Annelies by David R. Gillham– 480 pages
Book Blurb:
The year is 1945, and Anne Frank is sixteen years old. Having survived the concentration camps, but lost her mother and sister, she reunites with her father, Pim, in newly liberated Amsterdam. But it’s not as easy to fit the pieces of their life back together. Anne is adrift, haunted by the ghosts of the horrors they experienced, while Pim is fixated on returning to normalcy. Her beloved diary has been lost, and her dreams of becoming a writer seem distant and pointless now.
As Anne struggles to overcome the brutality of memory and build a new life for herself, she grapples with heartbreak, grief, and ultimately the freedom of forgiveness. A story of trauma and redemption, Annelies honors Anne Frank’s legacy as not only a symbol of hope and perseverance, but also a complex young woman of great ambition and heart.
Anne Frank is a cultural icon whose diary painted a vivid picture of the Holocaust and made her an image of humanity in one of history’s darkest moments.
My Review: 4.5 stars
Annelies is a book that will either keep you glued to the plot or make you angry it was ever written. Harsh words, I know. Many readers felt like this book was impugning Anne’s history and that the book dishonored her memory. I didn’t feel that way. Not at all.
To me, this book was written as revisionist fiction. It’s the beauty of the “what ifs” that allows our minds and hearts to expand. I’ve read many books in this genre, two of which have to do with the Frank family. Both Margot by Jillian Cantor and The Boy Who Loved Anne Frank by Ellen Feldman turned real people into fictional characters with imagined lives and worlds. I recommend them both.
To take on Anne Frank requires delicacy and mountains of research. This was done with great skill. The reader can sense Anne’s palpable anger, confusion, guilt and hurt. The question of ‘how to move on’ after the Holocaust was ever present throughout the book. Each person dealt with survival differently, even the gentiles that saw them taken by force, had varied reactions. Anne was an inquisitive and obstinate young lady. I love that the author wasn’t shy in allowing Anne to have typical teenage angst; bickering with her mother, flirting with boys and trying cigarettes. Anne’s relationship with Margot was like yin and yang, which set Anne off balance by returning without her. Pim had the most special connection with Anne and the irony of their relationship being fissured upon living was not lost on me.
There is so much to discuss in this novel and book clubs will devour it, especially if they read The Diary of Anne Frank as a companion read. Gillham is the author of the New York Times best-seller, City of Women, which I enjoyed reading and discussing with my book club.
Quotes I liked:
Think of all the beauty still left around you and be happy.”
-“Look at how a single candle can both defy and define the darkness.”

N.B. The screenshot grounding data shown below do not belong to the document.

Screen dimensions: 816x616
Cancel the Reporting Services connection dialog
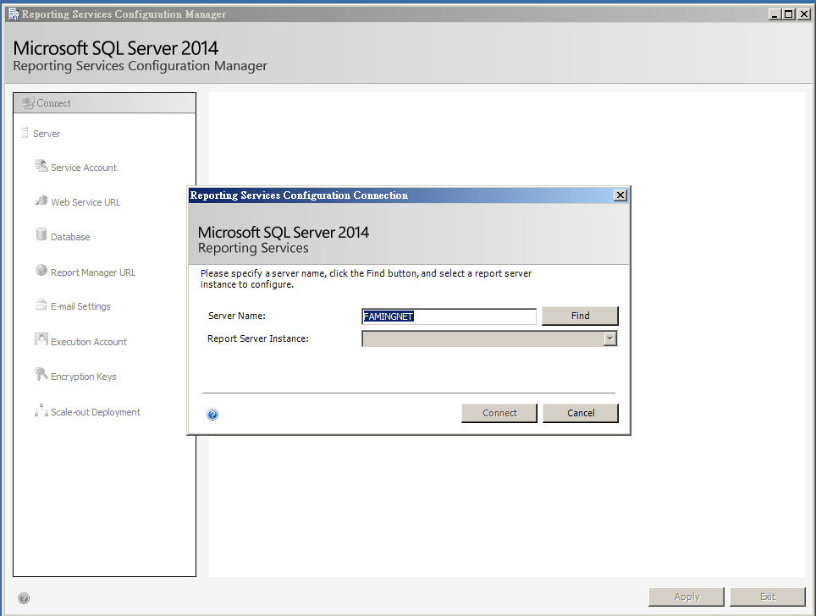point(580,413)
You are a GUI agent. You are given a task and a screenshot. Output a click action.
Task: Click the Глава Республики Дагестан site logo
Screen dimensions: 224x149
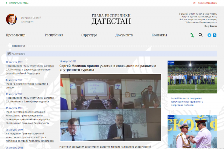[x=111, y=20]
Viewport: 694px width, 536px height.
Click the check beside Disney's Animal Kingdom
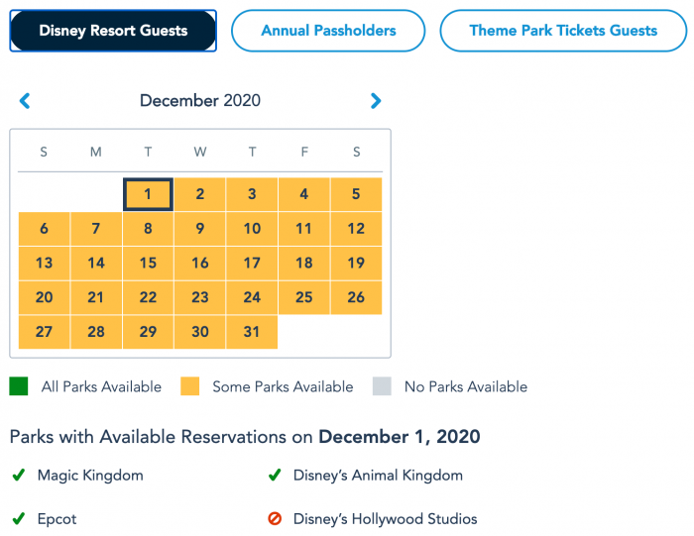click(x=275, y=475)

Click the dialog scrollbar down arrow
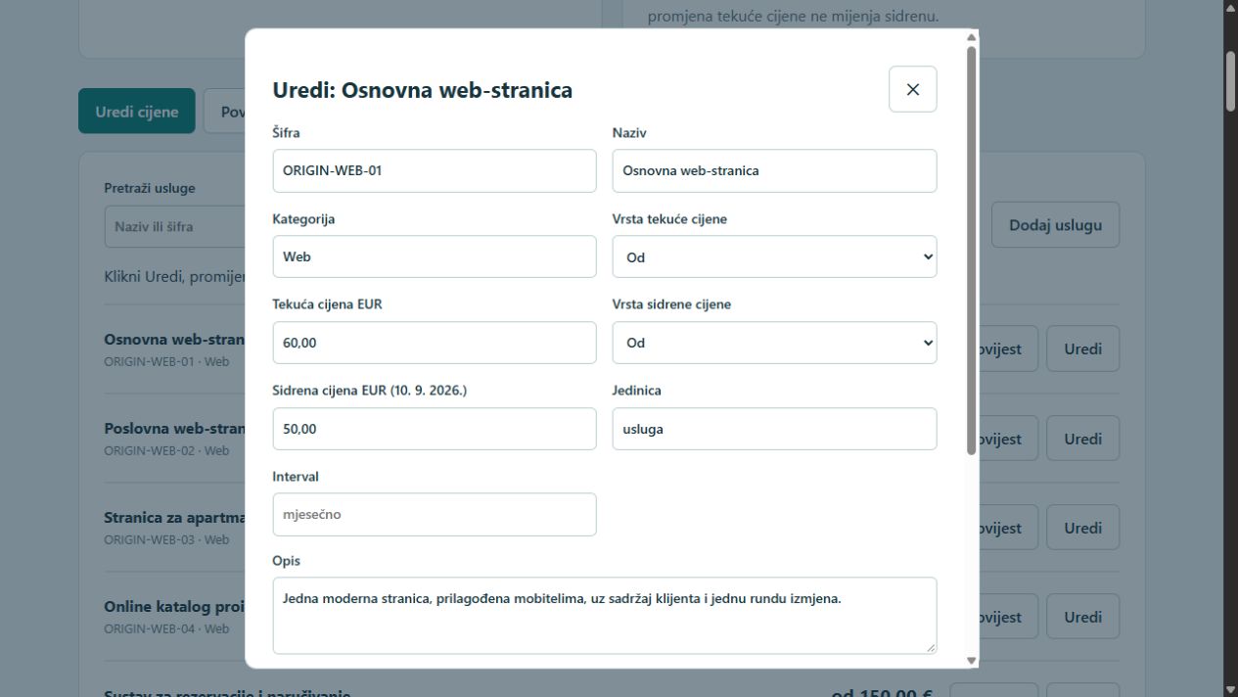[x=971, y=661]
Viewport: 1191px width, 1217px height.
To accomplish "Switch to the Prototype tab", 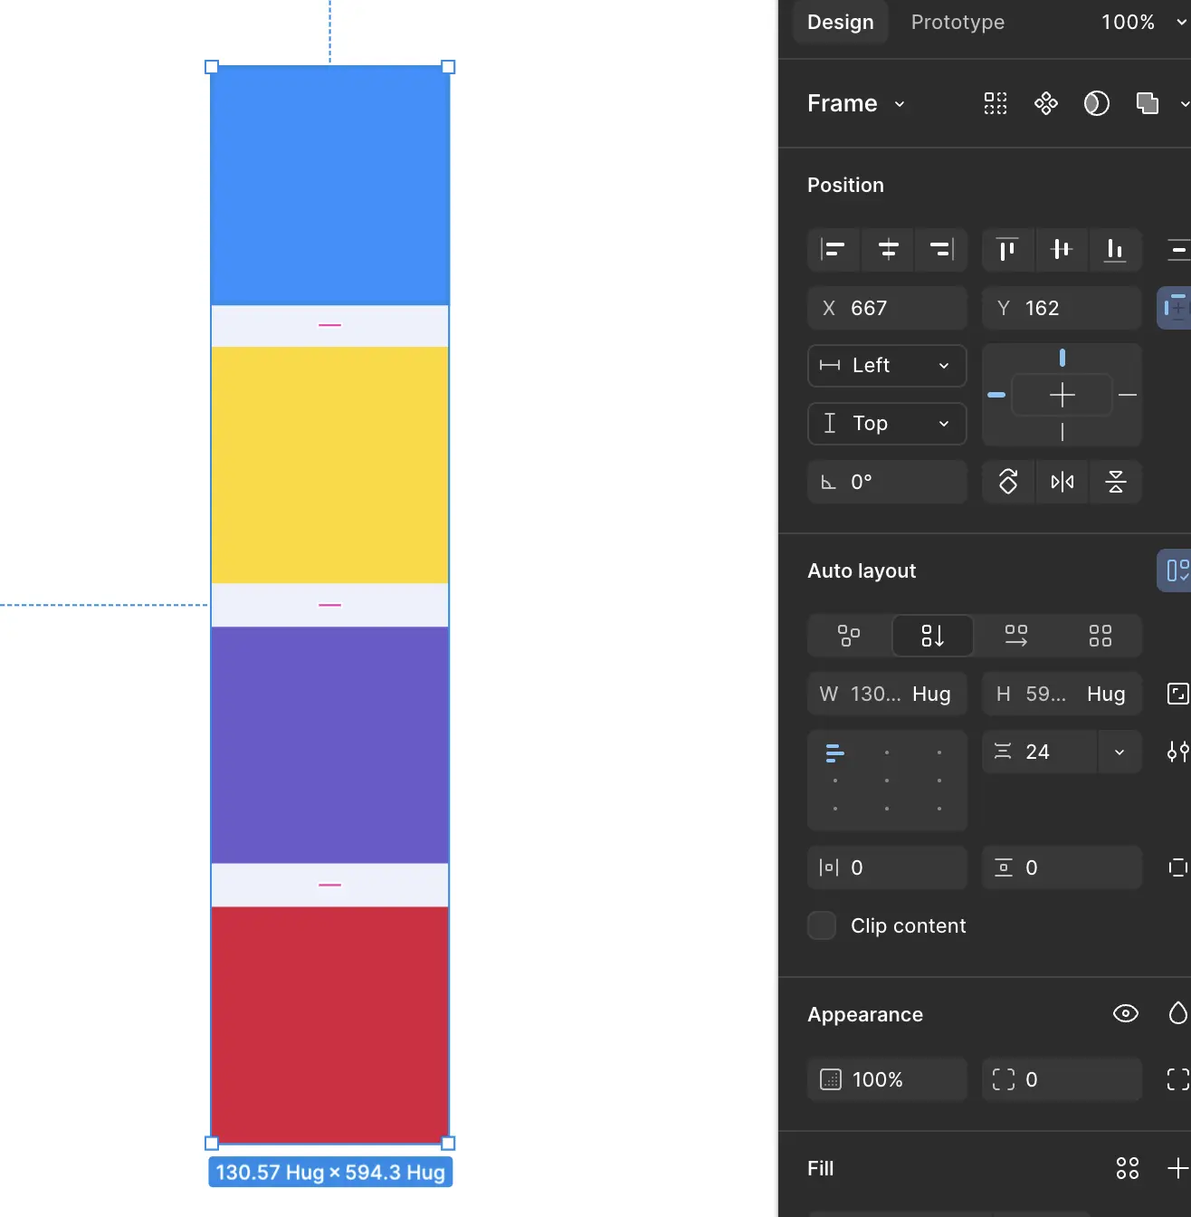I will tap(958, 22).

-“ What I want to say, her father tells her tremulously, what I think is important to say, is… He damply clears his throat. Grief. The word cracks as he speaks, but he clamped down on it with a frown. Grief he says is natural. But we cannot allow ourselves to be crushed by it. God has given us life Anne. For reasons that only he can understand.”
– “Anne stands motionless, but she feels a rising boil inside. You think, she asks with a biting precision, it was God? Her father blinks. You think, she repeats, it was God who has given us life? Anne, her father tries to interrupt, but she won’t allow it. If it was God who has given us life, Pim, then where was he at Birkenau? She demands. Where was God at Bergen-Belsen?
Her father raises his palm as if to deflect her words. Anneke! Anne continues, The only thing God has given us, PIM, is death. She feels the horror erupt inside her. God has given us the gas chambers. God has given us the crematoria. Those are gods gift to us, PIM. And this, she declares exposing her forearm in the mirror’s reflection. This is his mark. The indelible blue defilement stains her forearm. A -25063. The number that replaced her name.
Her father’s reply: “ Yes, Annelies he says, it is impossible to believe that God has chosen life for us. Chosen you and me among so many others who died. It is utterly impossible to comprehend, yet that is precisely what we must believe, he tells her, if we are to survive. Silence is all Anne can offer him.”